- _Action item_:
In your reply, reproduce every line of the data without any alteration.

[Records excerpted from a collection]

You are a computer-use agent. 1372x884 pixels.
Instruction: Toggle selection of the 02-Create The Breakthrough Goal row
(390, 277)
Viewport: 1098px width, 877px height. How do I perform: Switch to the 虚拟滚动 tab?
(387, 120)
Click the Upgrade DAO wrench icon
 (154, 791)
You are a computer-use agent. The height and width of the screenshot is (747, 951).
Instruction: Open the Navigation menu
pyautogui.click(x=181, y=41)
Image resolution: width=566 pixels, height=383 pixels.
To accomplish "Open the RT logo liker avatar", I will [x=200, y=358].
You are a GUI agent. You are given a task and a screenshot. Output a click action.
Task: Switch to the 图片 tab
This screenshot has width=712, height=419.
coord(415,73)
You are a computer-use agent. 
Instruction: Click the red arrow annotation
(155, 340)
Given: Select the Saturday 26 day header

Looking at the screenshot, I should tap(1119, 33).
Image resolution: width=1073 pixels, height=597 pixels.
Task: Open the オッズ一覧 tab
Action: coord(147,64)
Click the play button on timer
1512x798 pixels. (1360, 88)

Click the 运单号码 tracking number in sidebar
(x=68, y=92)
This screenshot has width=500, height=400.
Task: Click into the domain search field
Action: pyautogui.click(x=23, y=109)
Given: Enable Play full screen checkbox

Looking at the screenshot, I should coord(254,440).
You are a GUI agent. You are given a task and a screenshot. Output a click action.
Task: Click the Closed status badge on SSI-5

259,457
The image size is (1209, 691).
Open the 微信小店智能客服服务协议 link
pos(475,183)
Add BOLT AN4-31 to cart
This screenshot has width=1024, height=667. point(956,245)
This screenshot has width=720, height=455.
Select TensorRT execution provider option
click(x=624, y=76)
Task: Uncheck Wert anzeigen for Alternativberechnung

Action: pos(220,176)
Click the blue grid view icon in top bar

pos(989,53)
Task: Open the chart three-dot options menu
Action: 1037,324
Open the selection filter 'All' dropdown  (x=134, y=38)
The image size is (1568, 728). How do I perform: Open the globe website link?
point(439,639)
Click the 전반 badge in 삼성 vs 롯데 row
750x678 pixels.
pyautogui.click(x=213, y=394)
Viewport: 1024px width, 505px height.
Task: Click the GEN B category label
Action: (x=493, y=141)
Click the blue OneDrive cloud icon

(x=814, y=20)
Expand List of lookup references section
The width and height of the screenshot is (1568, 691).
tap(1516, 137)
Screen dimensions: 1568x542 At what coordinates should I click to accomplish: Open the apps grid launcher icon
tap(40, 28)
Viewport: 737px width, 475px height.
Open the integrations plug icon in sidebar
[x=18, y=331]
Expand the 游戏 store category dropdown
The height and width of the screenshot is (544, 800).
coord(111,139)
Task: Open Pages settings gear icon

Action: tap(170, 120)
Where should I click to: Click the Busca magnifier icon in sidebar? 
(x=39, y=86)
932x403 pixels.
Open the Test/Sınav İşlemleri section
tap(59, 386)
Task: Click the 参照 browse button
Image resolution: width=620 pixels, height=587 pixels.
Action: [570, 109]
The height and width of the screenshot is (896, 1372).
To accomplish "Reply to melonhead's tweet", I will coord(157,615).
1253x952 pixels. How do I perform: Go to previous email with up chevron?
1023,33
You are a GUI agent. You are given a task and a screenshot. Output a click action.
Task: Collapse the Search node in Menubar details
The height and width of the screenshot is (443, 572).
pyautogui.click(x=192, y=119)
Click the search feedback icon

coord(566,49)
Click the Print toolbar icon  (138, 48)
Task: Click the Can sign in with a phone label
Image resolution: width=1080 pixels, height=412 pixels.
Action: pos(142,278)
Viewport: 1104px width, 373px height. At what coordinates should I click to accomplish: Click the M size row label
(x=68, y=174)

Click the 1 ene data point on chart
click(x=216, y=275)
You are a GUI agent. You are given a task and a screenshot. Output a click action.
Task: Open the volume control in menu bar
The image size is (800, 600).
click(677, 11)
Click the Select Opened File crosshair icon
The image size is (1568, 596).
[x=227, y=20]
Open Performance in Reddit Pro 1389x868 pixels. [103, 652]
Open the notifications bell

- _Task result_:
You are a computer-use agent. 1372x884 pixels.
Instruction: Toggle selection of the 02-Create The Breakthrough Goal row
(390, 277)
Viewport: 1098px width, 877px height. How do I perform: Switch to the 虚拟滚动 tab?
(387, 120)
Click the Upgrade DAO wrench icon
 (154, 791)
You are a computer-use agent. The height and width of the screenshot is (747, 951).
Instruction: Open the Navigation menu
pyautogui.click(x=181, y=41)
Image resolution: width=566 pixels, height=383 pixels.
To accomplish "Open the RT logo liker avatar", I will [x=200, y=358].
You are a GUI agent. You are given a task and a screenshot. Output a click action.
Task: Switch to the 图片 tab
This screenshot has width=712, height=419.
coord(415,73)
You are a computer-use agent. 
Instruction: Click the red arrow annotation
(155, 340)
Given: Select the Saturday 26 day header

Looking at the screenshot, I should tap(1119, 33).
Image resolution: width=1073 pixels, height=597 pixels.
Task: Open the オッズ一覧 tab
Action: coord(147,64)
Click the play button on timer
1512x798 pixels. (1360, 88)

Click the 运单号码 tracking number in sidebar
(x=68, y=92)
This screenshot has width=500, height=400.
Task: Click into the domain search field
Action: pyautogui.click(x=23, y=109)
Given: Enable Play full screen checkbox

Looking at the screenshot, I should coord(254,440).
You are a GUI agent. You are given a task and a screenshot. Output a click action.
Task: Click the Closed status badge on SSI-5

259,457
The image size is (1209, 691).
Open the 微信小店智能客服服务协议 link
pos(475,183)
Add BOLT AN4-31 to cart
This screenshot has width=1024, height=667. point(956,245)
This screenshot has width=720, height=455.
Select TensorRT execution provider option
click(x=624, y=76)
Task: Uncheck Wert anzeigen for Alternativberechnung

Action: pos(220,176)
Click the blue grid view icon in top bar

pos(989,53)
Task: Open the chart three-dot options menu
Action: 1037,324
Open the selection filter 'All' dropdown  (x=134, y=38)
The image size is (1568, 728). How do I perform: Open the globe website link?
point(439,639)
Click the 전반 badge in 삼성 vs 롯데 row
750x678 pixels.
pyautogui.click(x=213, y=394)
Viewport: 1024px width, 505px height.
Task: Click the GEN B category label
Action: (x=493, y=141)
Click the blue OneDrive cloud icon

(x=814, y=20)
Expand List of lookup references section
The width and height of the screenshot is (1568, 691).
tap(1516, 137)
Screen dimensions: 1568x542 At what coordinates should I click to accomplish: Open the apps grid launcher icon
tap(40, 28)
Viewport: 737px width, 475px height.
Open the integrations plug icon in sidebar
[x=18, y=331]
Expand the 游戏 store category dropdown
The height and width of the screenshot is (544, 800).
coord(111,139)
Task: Open Pages settings gear icon

Action: tap(170, 120)
Where should I click to: Click the Busca magnifier icon in sidebar? 
(x=39, y=86)
932x403 pixels.
Open the Test/Sınav İşlemleri section
tap(59, 386)
Task: Click the 参照 browse button
Image resolution: width=620 pixels, height=587 pixels.
Action: [570, 109]
The height and width of the screenshot is (896, 1372).
To accomplish "Reply to melonhead's tweet", I will coord(157,615).
1253x952 pixels. How do I perform: Go to previous email with up chevron?
1023,33
You are a GUI agent. You are given a task and a screenshot. Output a click action.
Task: Collapse the Search node in Menubar details
The height and width of the screenshot is (443, 572).
pyautogui.click(x=192, y=119)
Click the search feedback icon

coord(566,49)
Click the Print toolbar icon  (138, 48)
Task: Click the Can sign in with a phone label
Image resolution: width=1080 pixels, height=412 pixels.
Action: pos(142,278)
Viewport: 1104px width, 373px height. At what coordinates should I click to accomplish: Click the M size row label
(x=68, y=174)

Click the 1 ene data point on chart
click(x=216, y=275)
You are a GUI agent. You are given a task and a screenshot. Output a click action.
Task: Open the volume control in menu bar
The image size is (800, 600).
click(677, 11)
Click the Select Opened File crosshair icon
The image size is (1568, 596).
[x=227, y=20]
Open Performance in Reddit Pro 1389x868 pixels. [103, 652]
Open the notifications bell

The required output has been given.